I have ten tips to keeping yourself organized, which will keep your mind clear to flow and keep your sanity intact (a bit).

  1. Try to set up specific workstations for specific tasks: beading, soldering (obviously for safety issues you will keep this area far removed from anything combustible), metal work. If you don’t have the space for three workstations (I have five), get a large box with smaller organizers or a wheeling station, and place your tools and materials for each technique inside. This will provide easy access and it’s all in one place.
  2. If an object doesn’t belong in your workstation, put it away. You’re stringing beads but you have your metal polishing tools on the same table. Remove them. You will free up space and you won’t focus on the metal pieces that need sanding. * Keep all of your solutions, glue, and tumbling supplies in a separate area (specifically up high where your young children can’t reach). You will be less apt to spill or puncture bags filled with powder.
  3. When you have completed a project clean up before you begin the next one. Yes, you may have three projects started but only open the materials to one of them. Keep the other two projects sealed, out of the way, and contained. Give your concentration to one design at a time. You will work smarter and be able to tackle technical problems easier.
  4. Keep the space between your workstations open and clear. Imagine, you’re done working your metal but you need to solder a connection—you turn to move to your soldering station and you trip over your stool or tripod. Not the best way to keep your “flow” going, plus you don’t want to trip while carrying your potentially pointy tools.
  5. If your space is big enough for a bookshelf or shelves, store what you can up and out of the way. While I’m typing this I’m staring at five small boxes that found their way to the perimeter of my floor. Most are unnecessary and all should be placed up and away. I do not use them often enough to keep them handy.

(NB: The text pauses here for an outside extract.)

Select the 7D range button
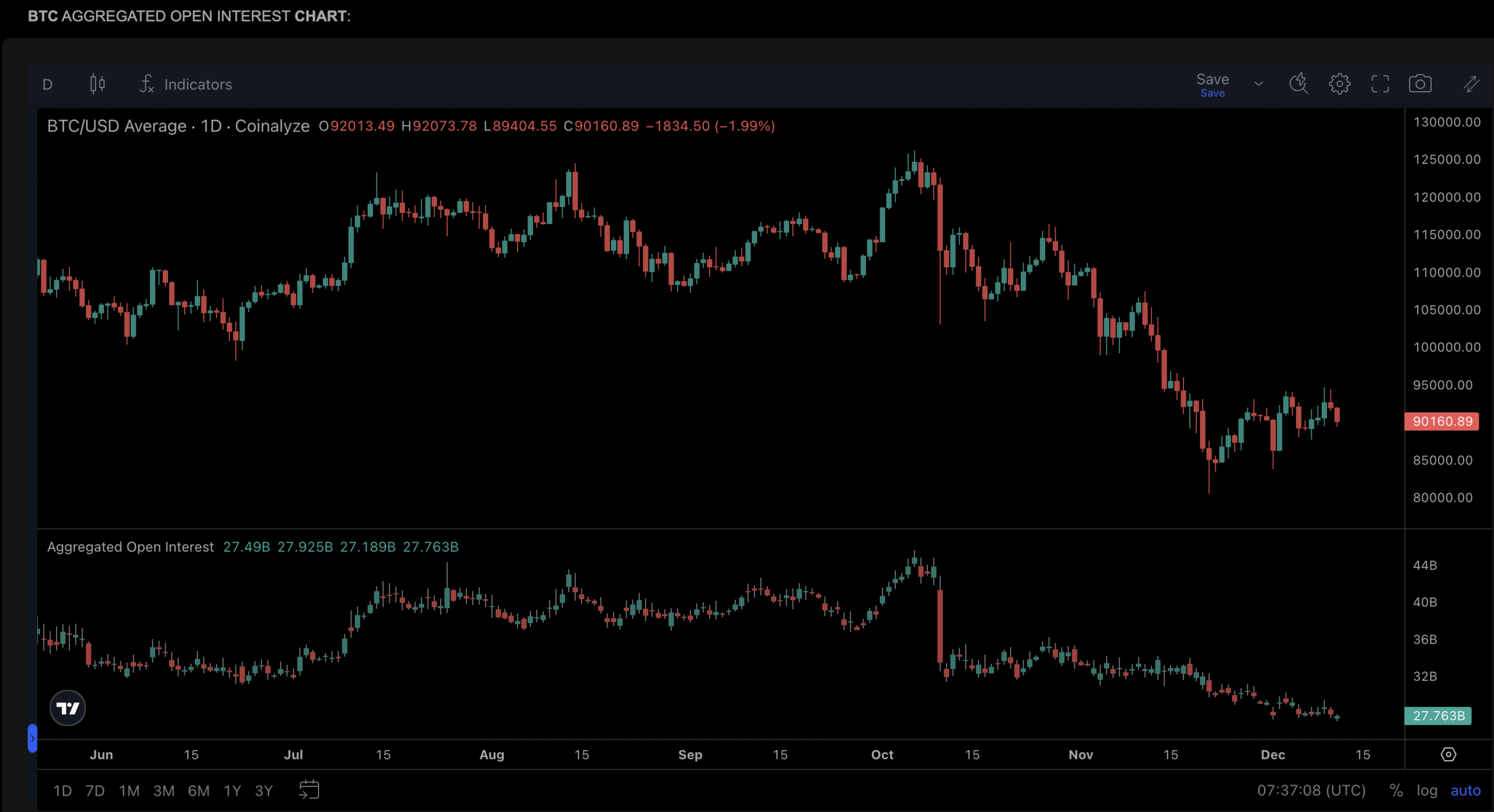The height and width of the screenshot is (812, 1494). tap(95, 790)
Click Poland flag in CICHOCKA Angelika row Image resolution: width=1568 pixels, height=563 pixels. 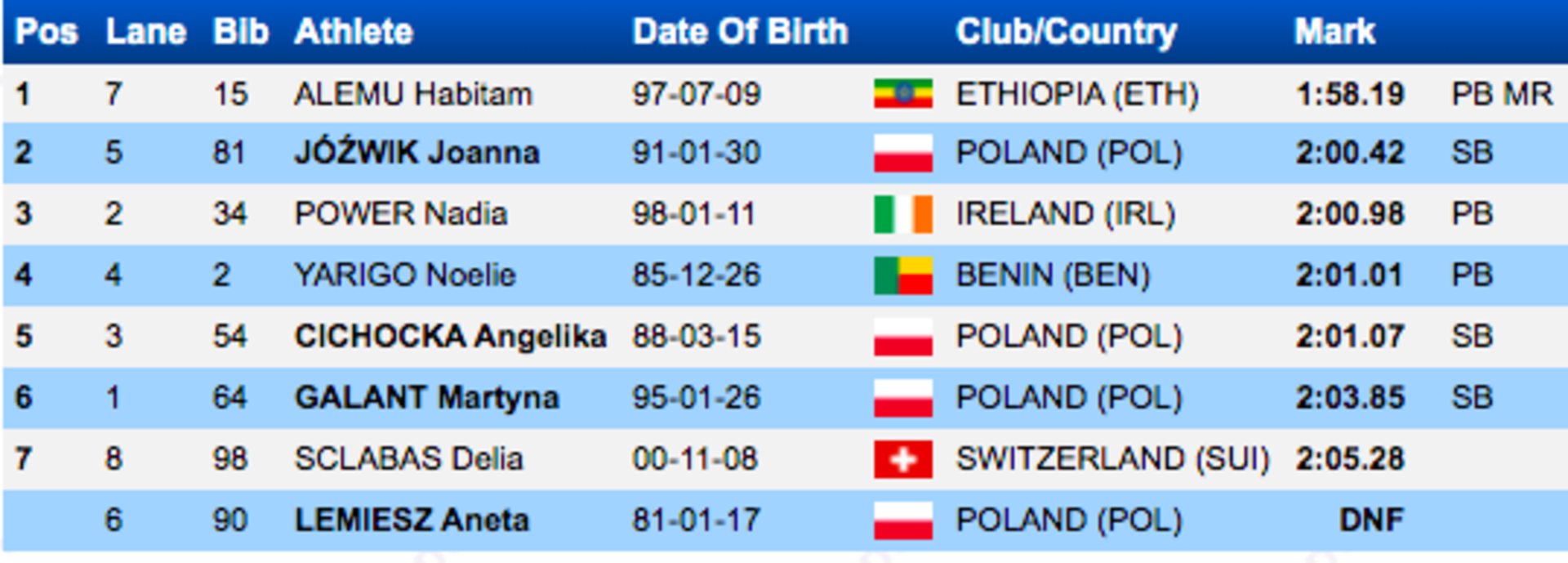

  6. Store your materials in separate locations: stones, glass, silver, gold, and so on. I don’t mean to place them in different rooms but don’t throw them all on shelves, haphazardly. I go so far as to categorize my stones by size and color on their own shelf: cools, warms, browns, greens, creams, and then exotic (wood, teeth, shells). I use different sized clear containers and label them with stickers; stone name, size, purchase place, how many on strand, price, price per bead. Yes, it’s an investment and work but when it’s time to cost, you have all of your information on the container, plus it’s easy to see what’s inside when you store them upside-down on the shelf.
  7. Store your finished jewelry in your carrying pouch. What do you schlep with you to trunk shows or festivals? Store them in there. Organize it however you desire but keep them inside. Unless you need a particular piece as a sample to reproduce, don’t keep it out. There is a greater chance of it being broken or the silver tarnishing.
  8. Cork boards and dry-erase boards: use them. Course, I use my walls too. I have images and sketches and articles and pictures of my family pinned to every imaginable spot. Keep your design references in one area and your sketches in another. I like them visible to remind me what’s next and stimulate my mind.
  9. Keep your photographic equipment separate. Again, it’s best to keep your tripod, camera, and tools together as best you can. If you have a separate room to shoot, that’s best. I shoot outdoors so I keep my stuff in a corner, ready to gather up.
  10. CABLES! We live our days plugged in. I have cables for EVERYTHING; camera, computer, iPods, phone, printer … they were all jumbled in a one-dollar plastic container and it took me too long to untangle them so I placed them in their own sandwich bag. My goodness, I found that I have five iPod cables! Now, I grab the bag I need, camera or web cam, use it, then roll it up and place it back in the bag. It saves me so much time and stress.

Set aside a half hour a day (or more) and begin to clear up and stabilize your work area. You will find that you are much more productive and creative when your brain is free to create rather than search for missing items.